The BSE Sensex initially surged 231.97 points to 74,834.09, while the NSE Nifty gained 65.75 points to reach 22,613.30. However, market fluctuations saw the indices swinging between gains and losses as trading progressed.

Key Gainers and Losers

Among the top performers in the Sensex pack were Bajaj Finserv, Bajaj Finance, IndusInd Bank, Axis Bank, Nestle, and Tata Steel. On the other hand, UltraTech Cement, Mahindra & Mahindra, NTPC, HCL Tech, Tech Mahindra, and Tata Motors were the major laggards.

Market Factors Driving Volatility

Market sentiment remained shaky as foreign institutional investors (FIIs) offloaded equities worth ₹3,529.10 croreon Tuesday, as per exchange data. The Indian stock markets remained closed on Wednesday due to Mahashivratri.

Analysts predict heightened volatility as traders roll over their February futures and options (F&O) contracts, set to expire today. "Uncertainty over tariffs and relentless FII selling continue to weigh on investors' minds, raising fears of an extended market downturn," said Prashanth Tapse, Senior VP (Research), Mehta Equities Ltd.

On a positive note, falling crude oil prices provide some relief. WTI crude dipped towards $69 per barrel, which could help ease inflationary concerns.

Global Market Trends

In Asia, Tokyo traded in positive territory, whereas Seoul, Shanghai, and Hong Kong saw declines. Meanwhile, US markets closed on a mixed note on Wednesday.
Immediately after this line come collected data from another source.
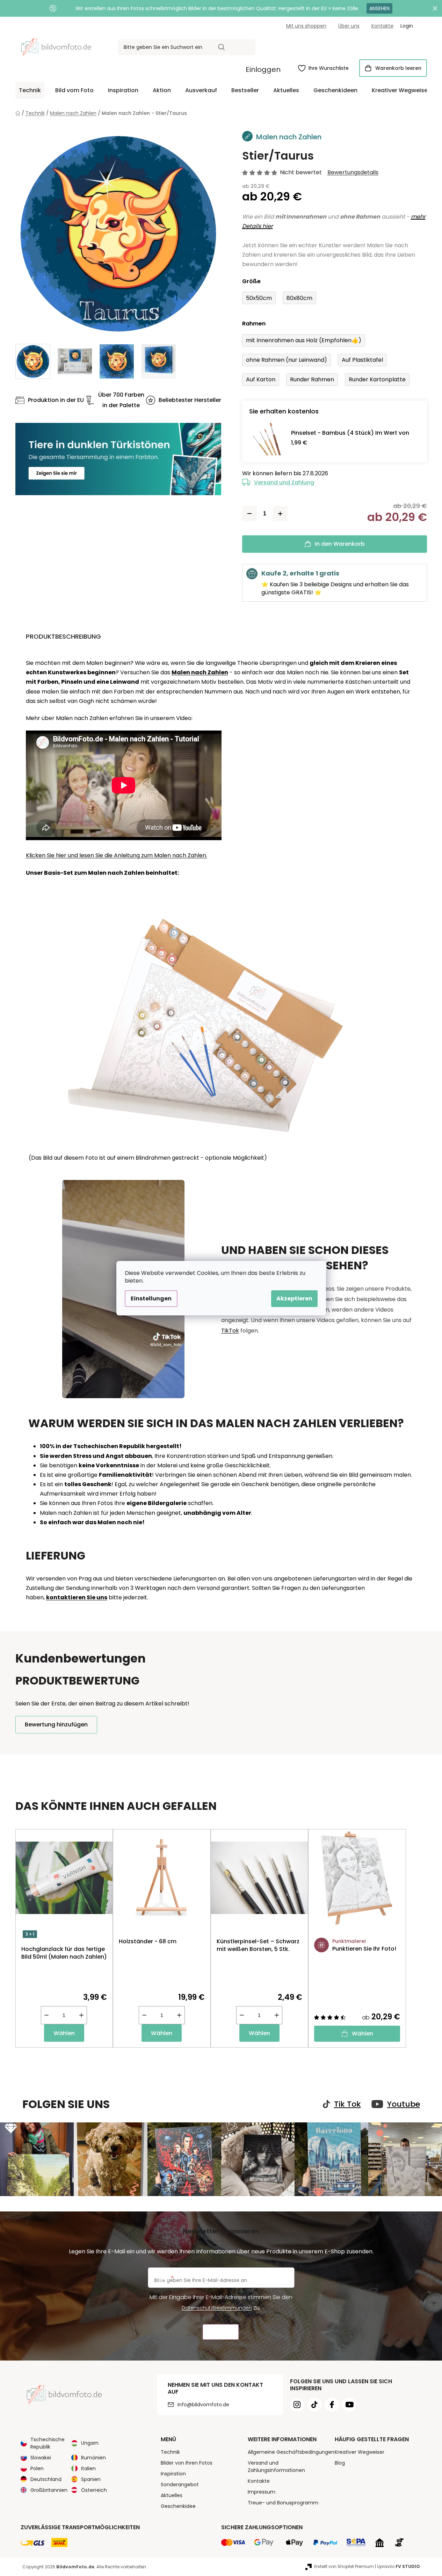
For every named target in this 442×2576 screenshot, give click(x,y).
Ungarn (90, 2442)
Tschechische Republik (47, 2443)
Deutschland (45, 2479)
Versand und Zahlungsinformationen (276, 2466)
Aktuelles (171, 2495)
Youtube (403, 2104)
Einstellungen (151, 1298)
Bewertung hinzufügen (56, 1724)
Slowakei (40, 2457)
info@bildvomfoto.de (203, 2404)
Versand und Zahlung (284, 482)
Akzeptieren (294, 1298)
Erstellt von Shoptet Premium (344, 2566)
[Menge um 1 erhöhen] (280, 513)
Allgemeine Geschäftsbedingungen (291, 2452)
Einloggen (263, 69)
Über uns (349, 25)
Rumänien (93, 2457)
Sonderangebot (180, 2484)
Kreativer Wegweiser (359, 2452)
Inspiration (173, 2473)
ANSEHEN (379, 8)
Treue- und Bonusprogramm (283, 2502)
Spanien (91, 2479)
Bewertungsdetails (352, 172)
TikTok (230, 1331)
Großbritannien (48, 2490)
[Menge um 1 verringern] (249, 513)
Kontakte (382, 25)
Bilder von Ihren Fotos (186, 2462)
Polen (37, 2468)
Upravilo (398, 2566)
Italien (88, 2468)
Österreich (94, 2490)
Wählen (64, 2033)
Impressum (261, 2491)
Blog (340, 2462)
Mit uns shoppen (306, 25)
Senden (220, 2332)
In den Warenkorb (340, 544)
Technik (170, 2452)
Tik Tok (347, 2104)
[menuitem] (29, 90)
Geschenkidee (178, 2506)
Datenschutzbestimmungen (217, 2307)
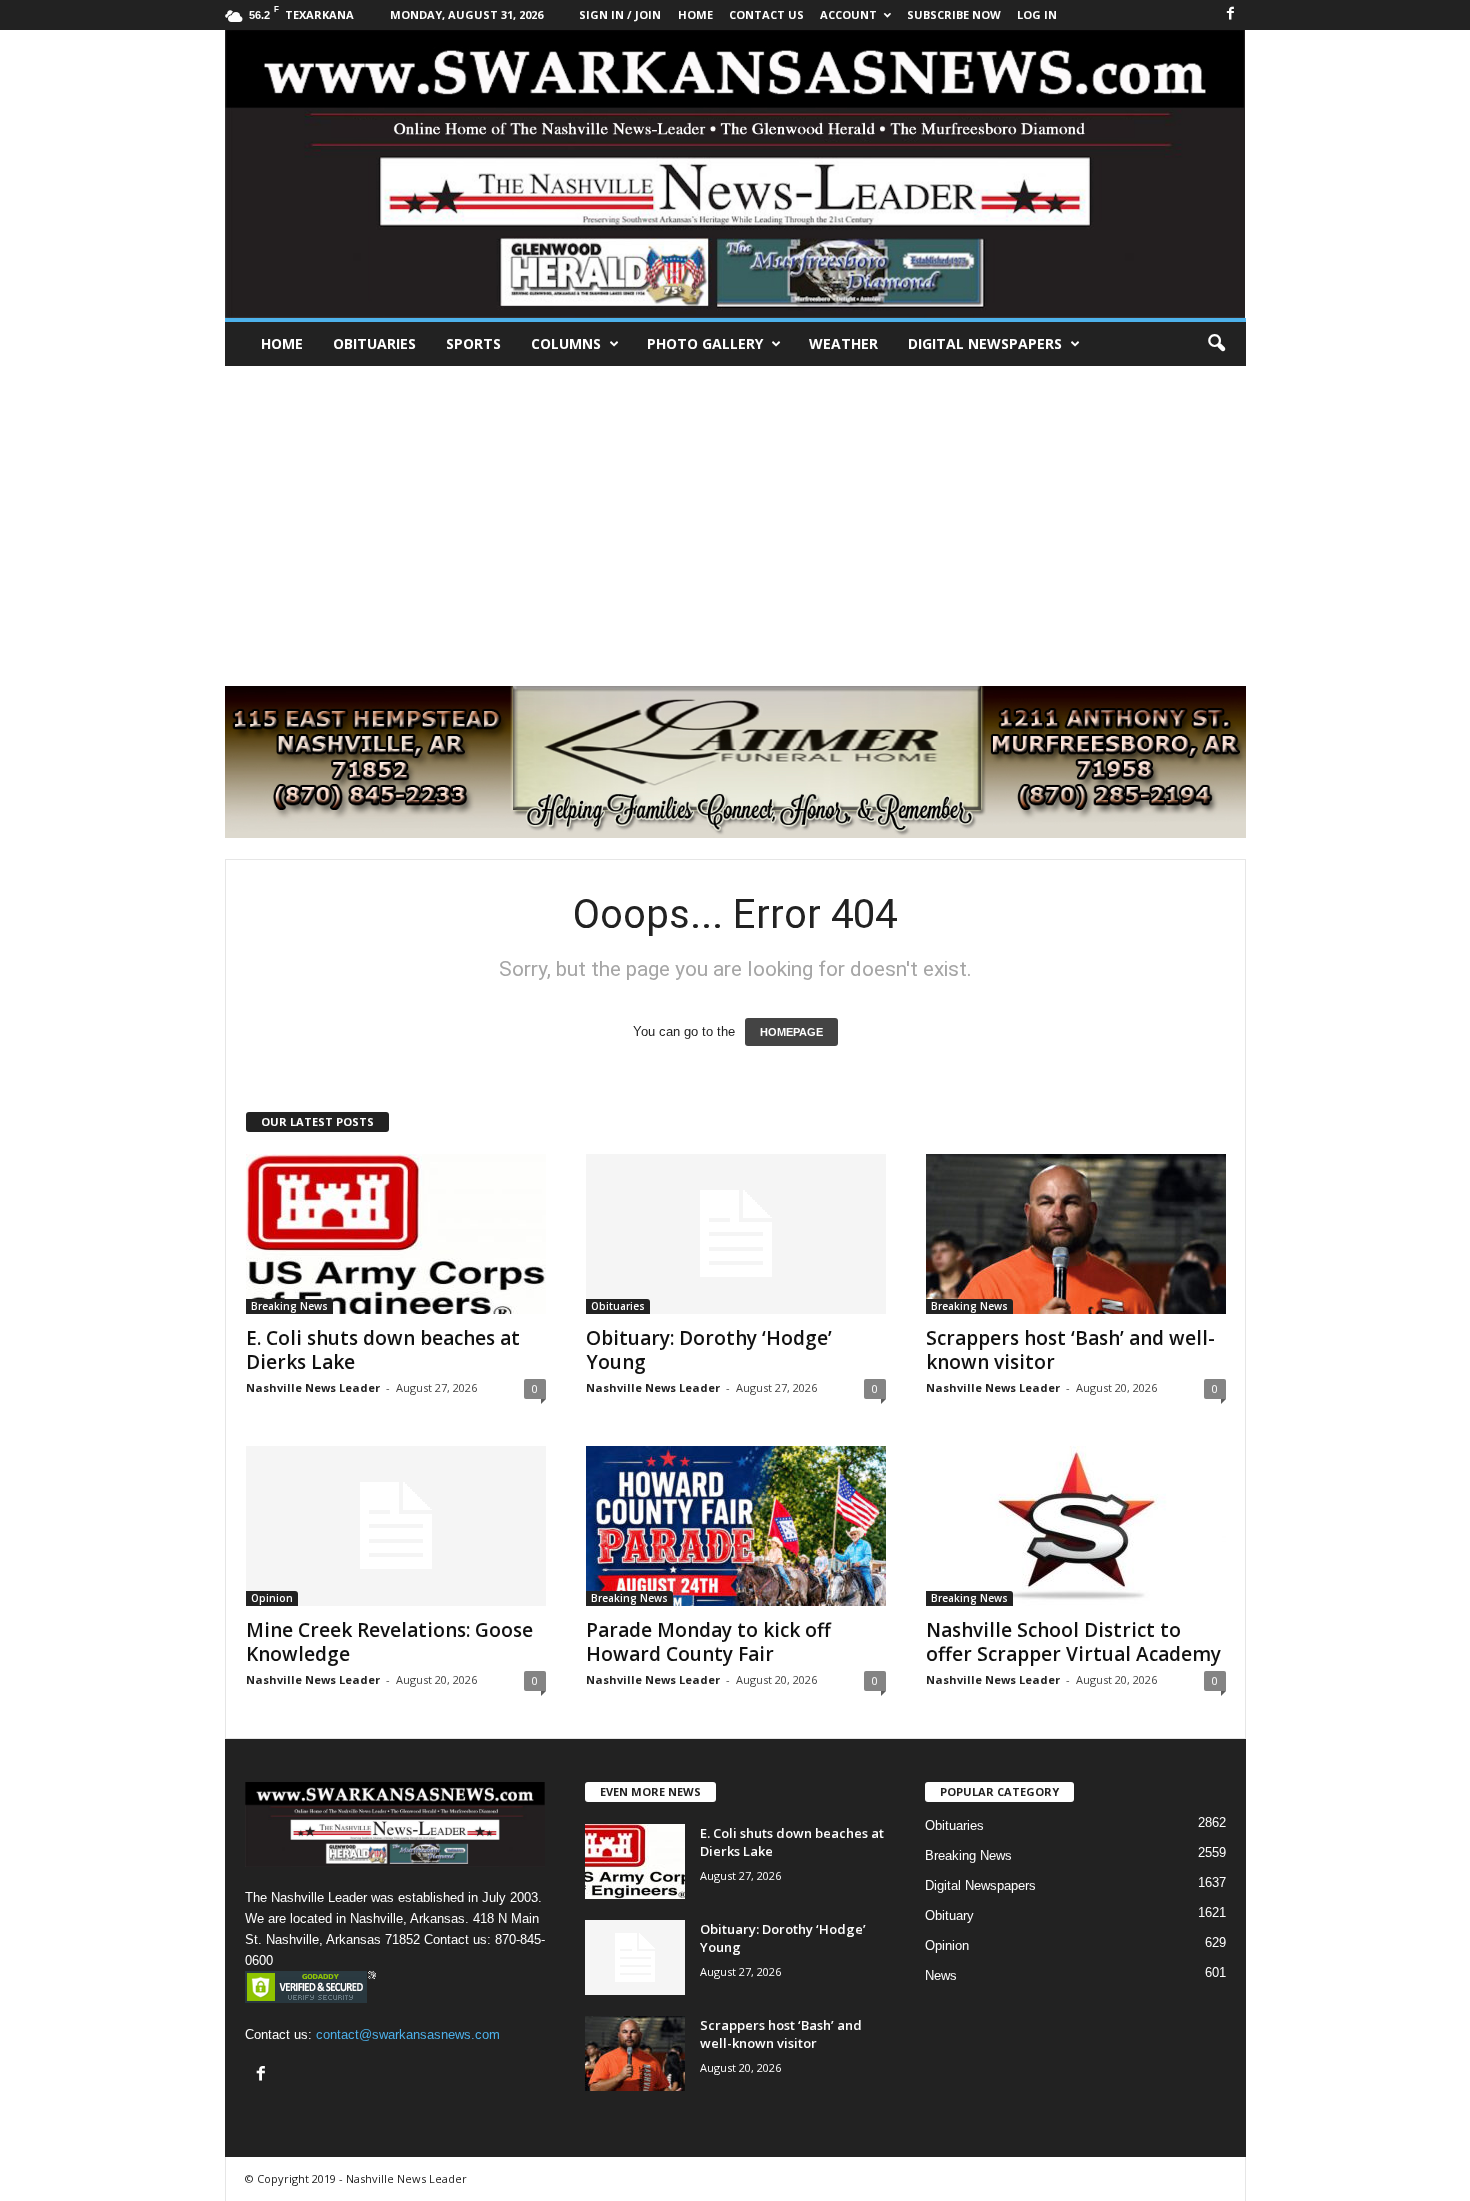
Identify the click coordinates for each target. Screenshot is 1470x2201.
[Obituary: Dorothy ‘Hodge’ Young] (736, 1234)
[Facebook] (1231, 14)
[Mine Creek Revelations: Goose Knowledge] (396, 1526)
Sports (473, 343)
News (941, 1975)
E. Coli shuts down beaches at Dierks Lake (383, 1350)
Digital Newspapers (985, 343)
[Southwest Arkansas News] (735, 174)
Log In (1037, 14)
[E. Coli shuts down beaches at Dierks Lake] (396, 1234)
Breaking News (289, 1306)
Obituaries (374, 343)
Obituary (949, 1915)
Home (282, 343)
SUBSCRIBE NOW (954, 14)
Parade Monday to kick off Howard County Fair (708, 1642)
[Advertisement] (735, 516)
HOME (695, 14)
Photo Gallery (705, 343)
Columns (566, 343)
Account (848, 14)
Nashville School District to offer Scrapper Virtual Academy (1073, 1642)
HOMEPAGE (791, 1032)
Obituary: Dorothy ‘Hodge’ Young (709, 1350)
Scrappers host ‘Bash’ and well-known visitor (1070, 1350)
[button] (1216, 344)
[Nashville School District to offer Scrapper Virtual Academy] (1076, 1526)
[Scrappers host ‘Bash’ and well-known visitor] (1076, 1234)
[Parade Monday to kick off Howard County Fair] (736, 1526)
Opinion (272, 1598)
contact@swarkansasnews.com (408, 2034)
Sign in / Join (620, 14)
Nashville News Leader (313, 1387)
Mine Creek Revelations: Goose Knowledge (389, 1642)
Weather (843, 343)
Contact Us (766, 14)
Brent crude, the global oil benchmark, rose 0.33% to $72.77 per barrel.

Previous Session Recap

On Tuesday, the Sensex gained 147.71 points (0.20%), closing at 74,602.12, while the Nifty fell for the sixth consecutive session, slipping 5.80 points (0.03%) to end at 22,547.55.

With ongoing FII sell-offs and derivative contract rollovers, market volatility is expected to persist, keeping investors on edge.